_Document segment:_
# BEE BEE Tree



## Rader Sidetrack (Nov 30, 2011)

Are you familiar with the concept of scarification? 
https://www.americanmeadows.com/blog/2017/06/05/how-to-scarify-and-soak-seeds-for-spring-planting/

I had a similar poor success rate with some Vitex Negundo seeds until I used some coarse sandpaper on them.


----------



## Buzz-kill (Aug 23, 2017)

Some seed sellers say soak in water for 12 hours to scarify.


----------



## odfrank (May 13, 2002)

Stratify for six weeks.


----------



## Ferg (Aug 7, 2015)

I will pass all of this information on to the wife, we might try all 3 ways mentioned and see which one works best.


----------



## odfrank (May 13, 2002)

If you send me some fresh seed I will grow you bare root seedlings and ship them to you for free! I lost my fresh seed source. PM me please.


----------



## rwurster (Oct 30, 2010)

Is there a way to tell male trees from the female trees before planting?


----------



## FlowerPlanter (Aug 3, 2011)

rwurster said:


> Is there a way to tell male trees from the female trees before planting?


The ones that tell you to pick up your cloths are the females.


----------

_Dataset excerpt:_

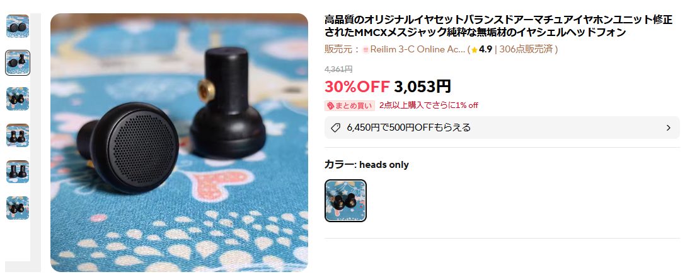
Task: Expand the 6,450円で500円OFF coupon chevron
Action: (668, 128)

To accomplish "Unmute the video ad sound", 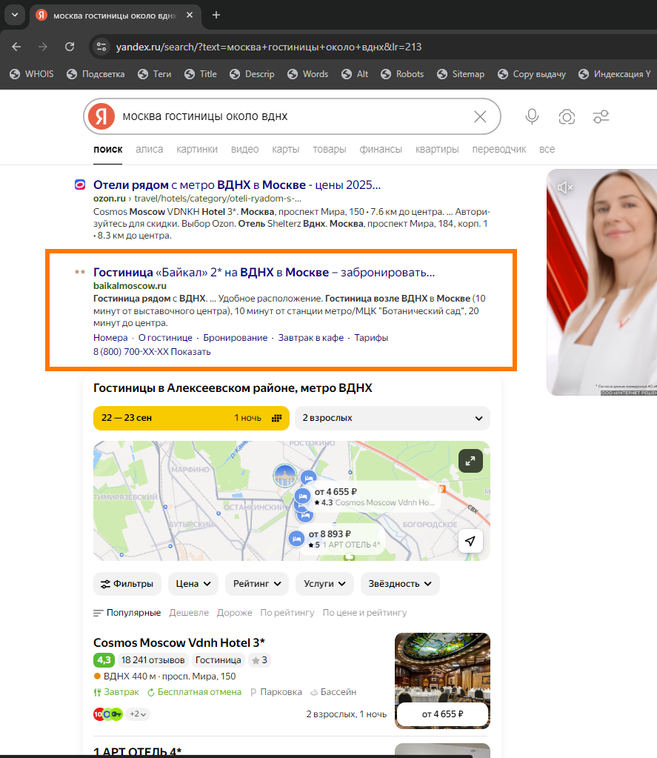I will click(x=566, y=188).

_Required work:_
a) Retype part of the Bee Bee tree thread word for word, starting with the words "Are you familiar" and stopping after "sandpaper on them.".
b) List every username that appears as a poster heading in the Bee Bee tree thread above, giving each name only once.

_Task-by-task solutions:_
a)
Are you familiar with the concept of scarification? 
https://www.americanmeadows.com/blog/2017/06/05/how-to-scarify-and-soak-seeds-for-spring-planting/

I had a similar poor success rate with some Vitex Negundo seeds until I used some coarse sandpaper on them.

b)
Rader Sidetrack
Buzz-kill
odfrank
Ferg
rwurster
FlowerPlanter